Here is Jon Stewart on frequency of the perfect storms:
http://www.thedailyshow.com/watch/mon-may-10-2010/a-nightmare-on-wall-street
5 Responses
I work with business facilitating Hazard Studies. My observation over time among many diverse industries is that most workshop groups become extremely dismissive of multiple, sequential causes…why? The answer is not simple but I think it is wrapped up with a number of aspects of human behaviour. High expectations of the individual’s time and therefore a desire to get through the workshop quickly – multiple, sequential causes are perceived as expanding the number of combinations/permutations to be considered and therefore time commitment. The (fortunate) infrequent occurrence of major incidents and therefore fairly wide lack of direct exposure to such major incidents often creates a lack of emotional connection with such incidents and an attitude of “it wouldn’t happen to us with our management systems”. Once a facility is put into operation and operates for a time without major incident there often appears to be difficulty in sustaining the discipline to follow necessary processes to keep it in top shape i.e. complacency.

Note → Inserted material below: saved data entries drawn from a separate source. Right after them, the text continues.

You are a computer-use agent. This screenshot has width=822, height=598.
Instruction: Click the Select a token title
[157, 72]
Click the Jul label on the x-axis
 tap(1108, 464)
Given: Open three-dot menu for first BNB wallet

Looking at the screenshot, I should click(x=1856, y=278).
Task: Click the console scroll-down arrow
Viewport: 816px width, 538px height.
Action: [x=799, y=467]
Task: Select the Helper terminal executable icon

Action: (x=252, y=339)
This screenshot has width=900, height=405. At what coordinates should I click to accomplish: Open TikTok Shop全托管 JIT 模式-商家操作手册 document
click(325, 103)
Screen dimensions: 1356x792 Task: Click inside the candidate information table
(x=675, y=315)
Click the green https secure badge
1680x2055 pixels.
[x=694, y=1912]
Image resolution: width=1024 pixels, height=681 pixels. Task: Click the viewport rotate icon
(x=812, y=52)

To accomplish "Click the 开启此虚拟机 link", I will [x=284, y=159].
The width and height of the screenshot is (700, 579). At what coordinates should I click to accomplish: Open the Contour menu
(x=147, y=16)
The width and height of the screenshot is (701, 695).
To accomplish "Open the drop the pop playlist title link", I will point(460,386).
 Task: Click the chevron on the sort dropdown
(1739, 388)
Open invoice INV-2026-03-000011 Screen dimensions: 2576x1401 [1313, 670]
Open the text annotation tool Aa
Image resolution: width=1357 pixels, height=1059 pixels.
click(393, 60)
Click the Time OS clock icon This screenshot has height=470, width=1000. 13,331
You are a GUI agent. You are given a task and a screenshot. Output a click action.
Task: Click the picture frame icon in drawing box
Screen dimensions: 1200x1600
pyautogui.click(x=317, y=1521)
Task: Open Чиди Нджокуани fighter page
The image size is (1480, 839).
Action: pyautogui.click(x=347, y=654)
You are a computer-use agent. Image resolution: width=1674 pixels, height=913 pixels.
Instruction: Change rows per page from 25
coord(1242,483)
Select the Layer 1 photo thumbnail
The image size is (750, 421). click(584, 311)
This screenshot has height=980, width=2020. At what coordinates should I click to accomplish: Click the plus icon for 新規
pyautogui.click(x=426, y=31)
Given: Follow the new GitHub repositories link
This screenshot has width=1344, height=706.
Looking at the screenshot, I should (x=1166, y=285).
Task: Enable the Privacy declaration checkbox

As I said no simple answer but a lot of human behaviour issues at many stages in the life cycle of a facility from design through operation.
I made an attempt in a paper for the 2009 Mary K.O’Conner Safety Center Safety Symposium (soon to be published in the Journal of Loss Prevention in the Process Industries) to address why “sun and moon” sometimes line up and an accident results. The paper is called “Why Bad Things Happen to Good People.” It can be found on my public SkyDrive at – http://cid-48d270c93ccaa3d7.office.live.com/browse.aspx/.Public
If you have trouble accessing the SkyDrive, you may contact me at wlmostia@msn.com.
Coming at it from the other side, its also frequently difficult to develop a plausible engineering solution to such scenarios. Stemming from both the difficulty in properly describing the problem (since they infrequently occur) and demonstrating that the engineered solution is sound.
Its difficult to justify expensive engineering solutions, that “might” work, for extremely low probability scenarios.
To the actual question – give me a moment while I get off my tangent – and further to David’s point, HAZID’s, SWIFT’s, etc. capture the “easy” material. In most HAZID’s I have attended, one of the rules of order is 1 independent failure, anything in excess of that is out of bounds. Even on a simple system, such a HAZID, done against a procedure, consumes 1-2 days of effort with about $10,000 – $20,000/day worth of contractors, staff and consultants.
I would think that a pro-active, regularly updated, Monte-Carlo FMEA model that can incorporate “near miss” data would provide the best means to capture potential low probability high consequence effects. Although the FMEA model would have to have a very high level of fidelity.
To expect a person could predict such a long series of events and correctly estimate the chain of consequences is a very tall order indeed. This is a problem begging for high end software analysis.
Of course, see the above comment with respect to the ability to validate such a model.
It’s important that PHAs continue to identify the 1-event scenarios and the specific protections needed to prevent them, regardless of the perceived “unmitigated risk.” Even the scenarios with the lowest perceived risk should have adequate protections in place. The stars will eventually align, but if the 1-event scenarios have adequate protections, there’s a better chance that the multi-event scenarios will not reach catastrophic proportions. On the other end, it’s important that general human factors and facility siting issues be given high priority because they will undoubtedly affect numerous multi-event scenarios. But, it’s often difficult to tag these general issues with a high risk score or high priority for the reasons others here have mentioned – it’s difficult to see them having significant protection value for any one specific scenario.